SurvTRACE: Transformers for Survival Analysis with Competing Events

Overview

SurvTRACE: Transformers for Survival Analysis with Competing Events

This repo provides the implementation of SurvTRACE for survival analysis. It is easy to use with only the following codes:

from survtrace.dataset import load_data
from survtrace.model import SurvTraceSingle
from survtrace import Evaluator
from survtrace import Trainer
from survtrace import STConfig

# use METABRIC dataset
STConfig['data'] = 'metabric'
df, df_train, df_y_train, df_test, df_y_test, df_val, df_y_val = load_data(STConfig)

# initialize model
model = SurvTraceSingle(STConfig)

# execute training
trainer = Trainer(model)
trainer.fit((df_train, df_y_train), (df_val, df_y_val))

# evaluating
evaluator = Evaluator(df, df_train.index)
evaluator.eval(model, (df_test, df_y_test))

print("done!")

🔥 See the demo

Please refer to experiment_metabric.ipynb and experiment_support.ipynb !
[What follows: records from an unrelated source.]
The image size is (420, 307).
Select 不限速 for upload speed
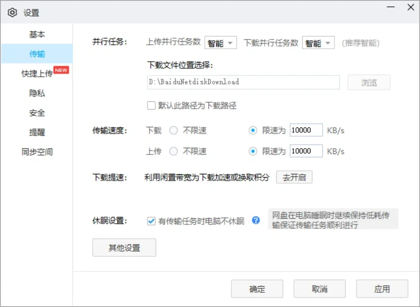pyautogui.click(x=173, y=151)
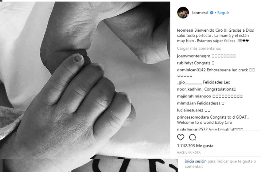Open the Hace una hora timestamp
The height and width of the screenshot is (172, 261).
(189, 153)
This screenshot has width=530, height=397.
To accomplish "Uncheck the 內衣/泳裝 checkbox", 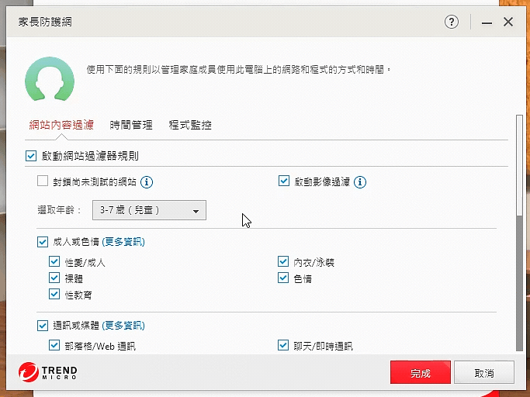I will tap(284, 262).
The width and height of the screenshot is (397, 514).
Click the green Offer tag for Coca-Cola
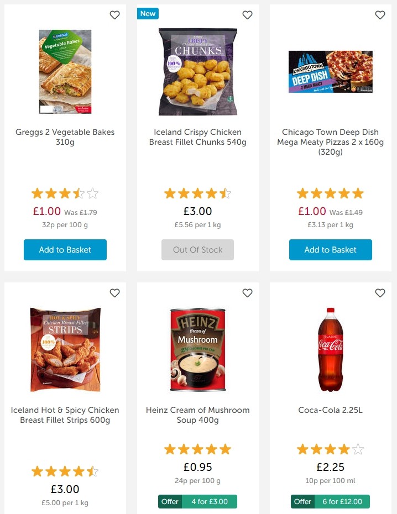click(x=302, y=501)
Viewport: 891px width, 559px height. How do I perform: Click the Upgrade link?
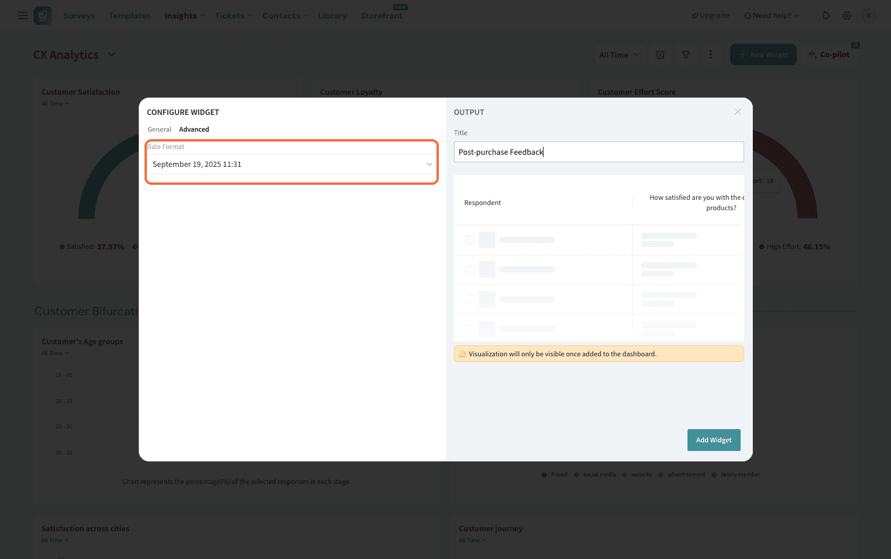click(711, 16)
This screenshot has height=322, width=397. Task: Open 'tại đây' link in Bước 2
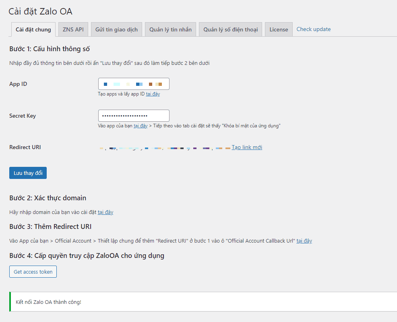pyautogui.click(x=105, y=212)
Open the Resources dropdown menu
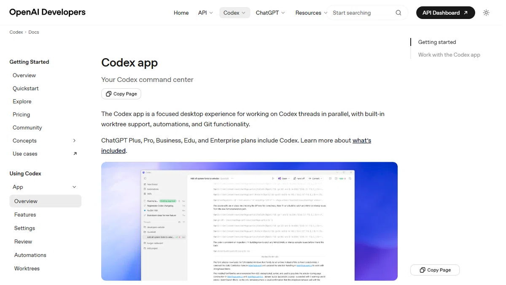This screenshot has width=506, height=285. click(311, 13)
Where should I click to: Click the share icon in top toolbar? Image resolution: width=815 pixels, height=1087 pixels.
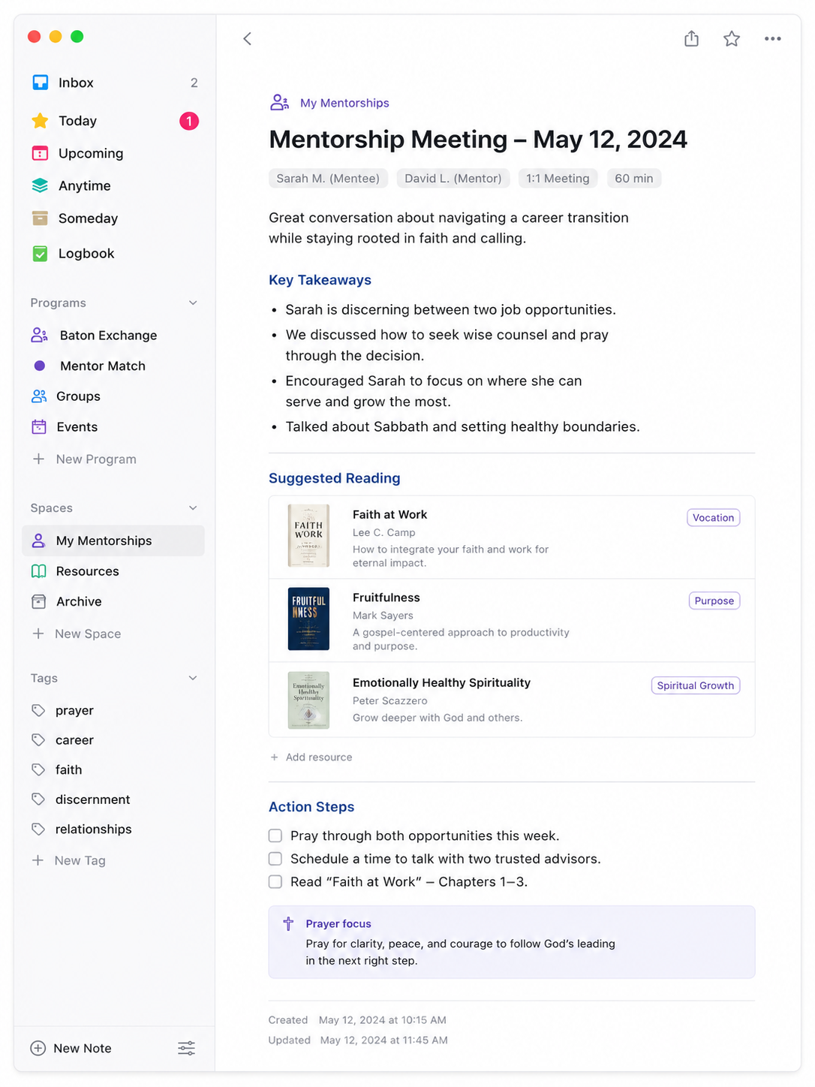click(691, 38)
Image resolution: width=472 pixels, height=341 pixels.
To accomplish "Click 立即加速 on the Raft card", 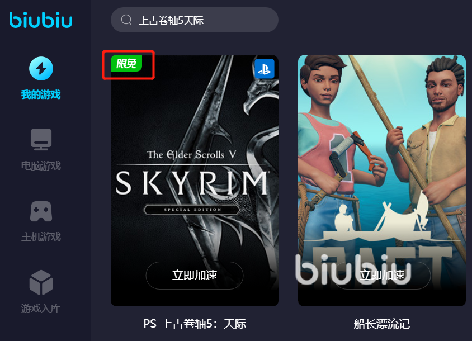I will click(383, 276).
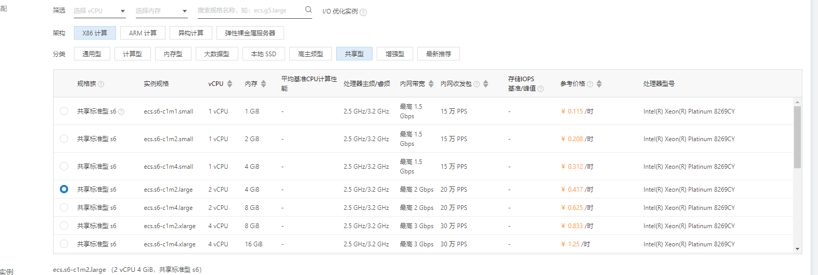
Task: Sort by 参考价格 column arrows
Action: pos(599,84)
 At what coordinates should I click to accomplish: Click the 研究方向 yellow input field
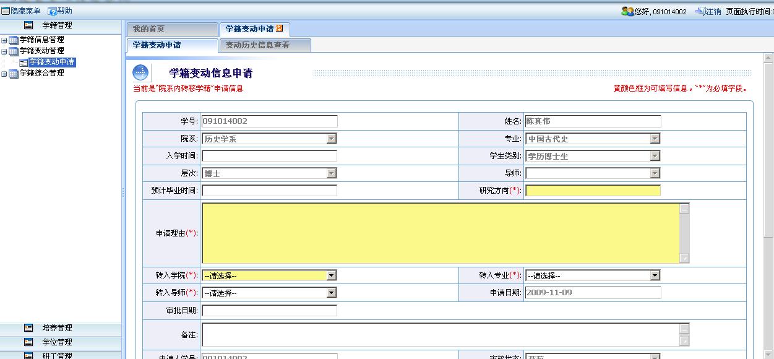pos(592,191)
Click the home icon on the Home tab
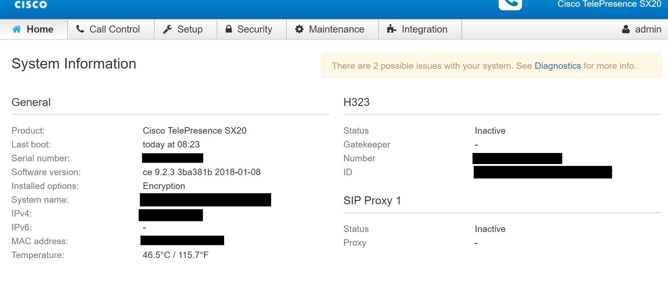 [x=17, y=29]
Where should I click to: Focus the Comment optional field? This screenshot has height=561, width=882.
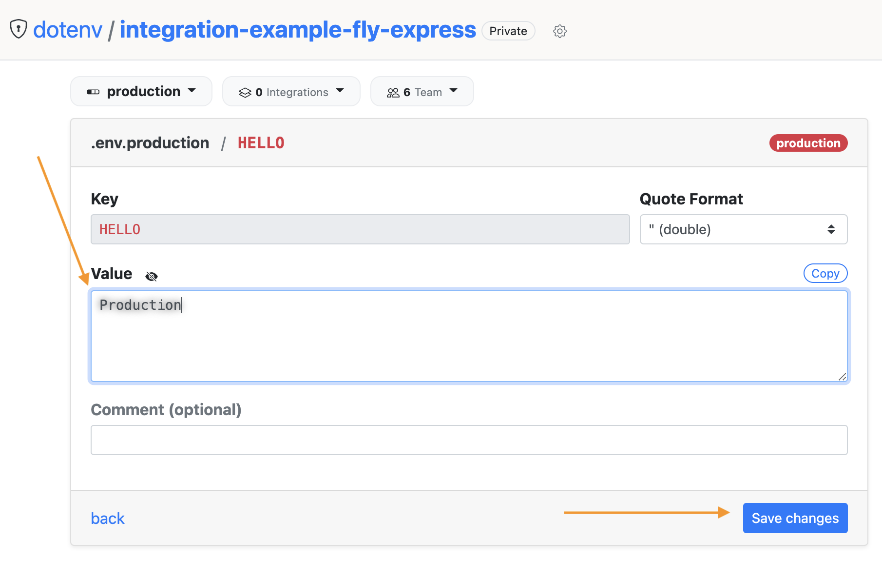pyautogui.click(x=469, y=440)
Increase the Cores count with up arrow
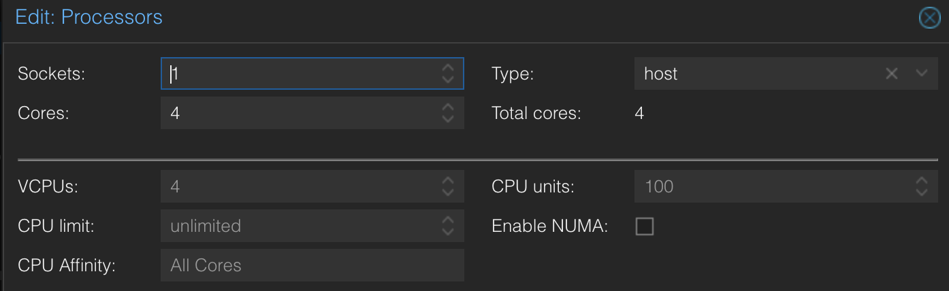The width and height of the screenshot is (949, 291). 447,107
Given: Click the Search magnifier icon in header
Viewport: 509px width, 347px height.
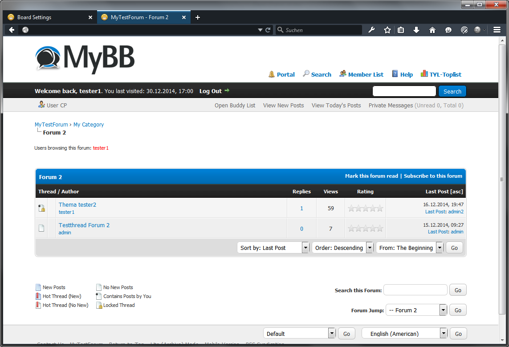Looking at the screenshot, I should coord(306,73).
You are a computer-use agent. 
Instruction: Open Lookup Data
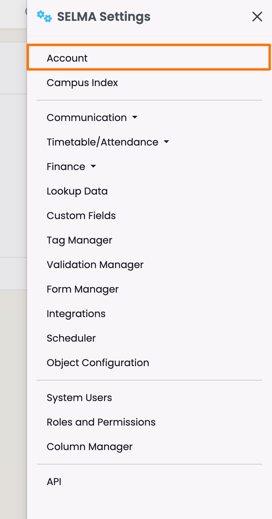[x=77, y=191]
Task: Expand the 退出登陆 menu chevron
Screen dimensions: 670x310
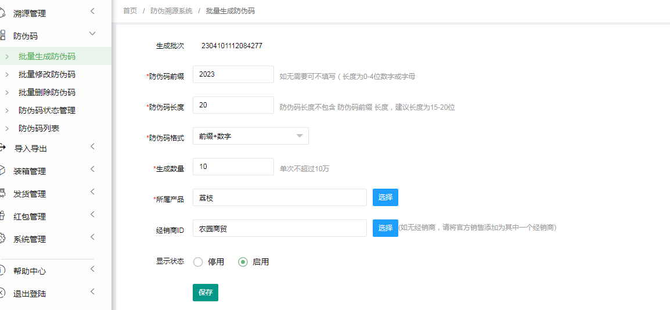Action: coord(92,292)
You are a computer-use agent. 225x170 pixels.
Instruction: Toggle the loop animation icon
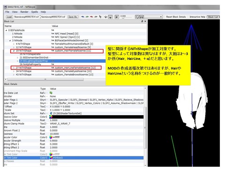137,17
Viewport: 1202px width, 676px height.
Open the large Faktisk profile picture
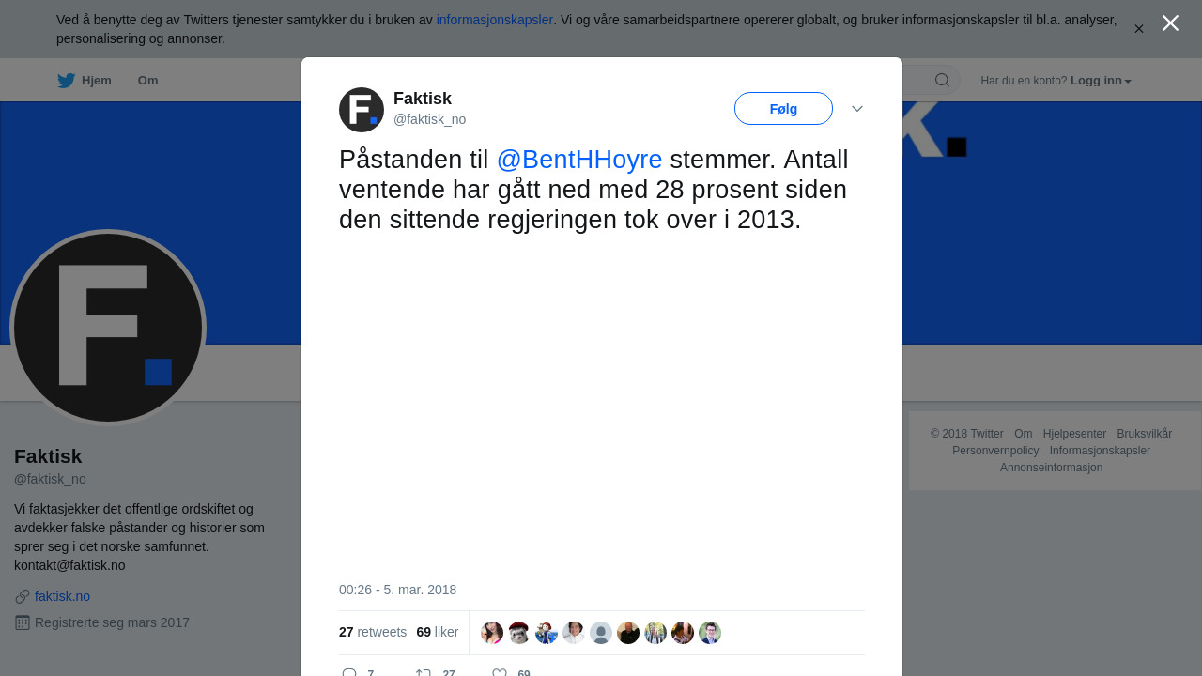tap(108, 328)
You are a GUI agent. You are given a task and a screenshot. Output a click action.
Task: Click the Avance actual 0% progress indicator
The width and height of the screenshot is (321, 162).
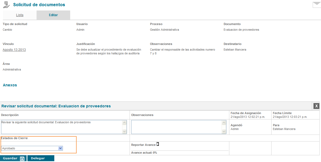coord(144,153)
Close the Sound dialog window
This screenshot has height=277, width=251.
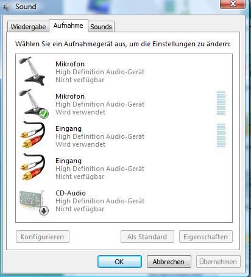click(x=233, y=4)
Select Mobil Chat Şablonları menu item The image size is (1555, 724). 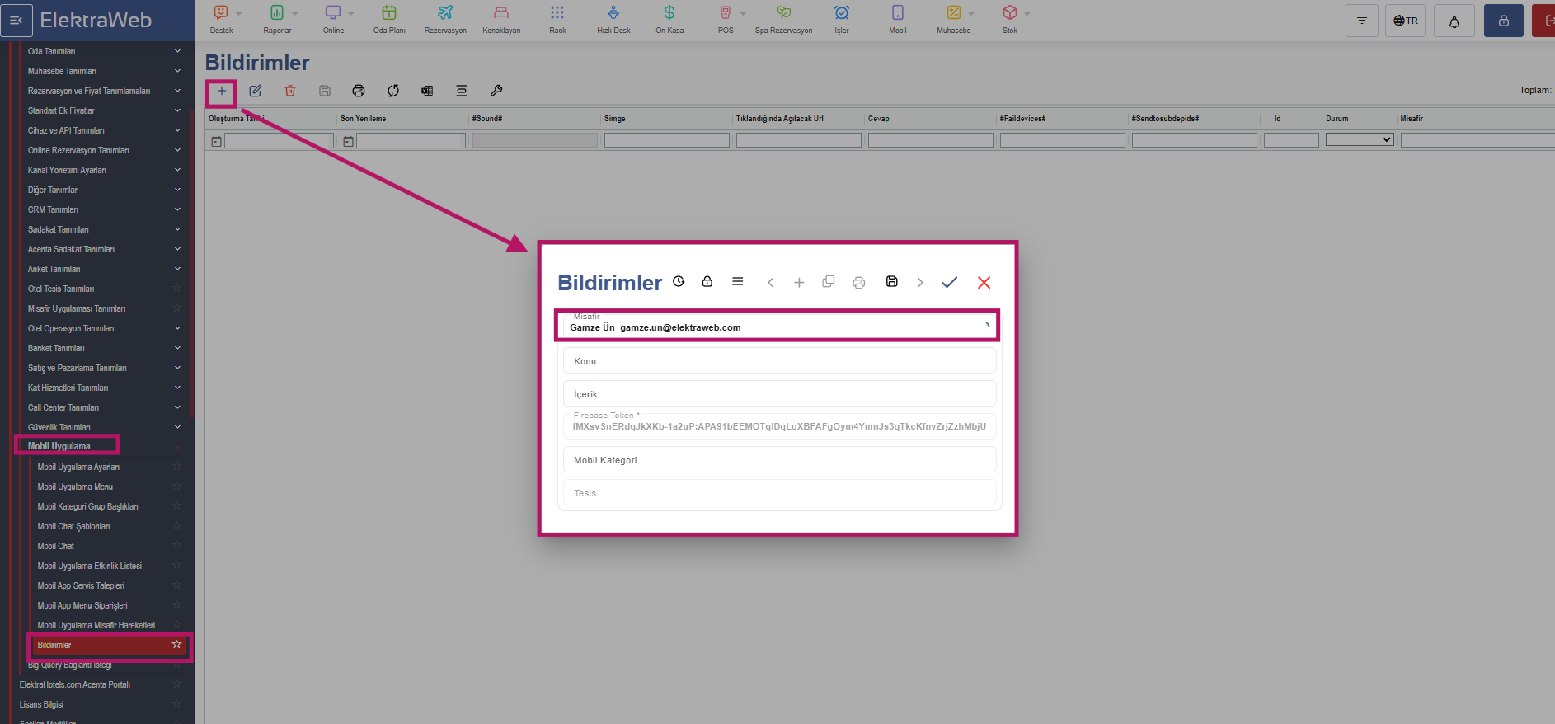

🔥 How to config the environment

Use our pre-saved conda environment!

conda env create --name survtrace --file=survtrace.yml
conda activate survtrace

or try to install from the requirement.txt

pip3 install -r requirements.txt

🔥 How to get SEER data

  1. Go to https://seer.cancer.gov/data/ to ask for data request from SEER following the guide there.

  2. After complete the step one, we should have the following seerstat software for data access. Open it and sign in with the username and password sent by seer.

  1. Use seerstat to open the ./data/seer.sl file, we shall see the following.

Click on the 'excute' icon to request from the seer database. We will obtain a csv file.

  1. move the csv file to ./data/seer_raw.csv, then run the python script process_seer.py, as

    python process_seer.py

    we will obtain the processed seer data named seer_processed.csv.

📝 Functions

  • single event survival analysis
  • competing events survival analysis
  • multi-task learning
  • automatic hyperparameter grid-search

😄 If you find this result interesting, please consider to cite this paper:

@article{wang2021survtrace,
      title={Surv{TRACE}: Transformers for Survival Analysis with Competing Events}, 
      author={Zifeng Wang and Jimeng Sun},
      year={2021},
      eprint={2110.00855},
      archivePrefix={arXiv},
      primaryClass={cs.LG}
}
You might also like...
:mag: Transformers at scale for question answering & neural search. Using NLP via a modular Retriever-Reader-Pipeline. Supporting DPR, Elasticsearch, HuggingFace's Modelhub...
:mag: Transformers at scale for question answering & neural search. Using NLP via a modular Retriever-Reader-Pipeline. Supporting DPR, Elasticsearch, HuggingFace's Modelhub...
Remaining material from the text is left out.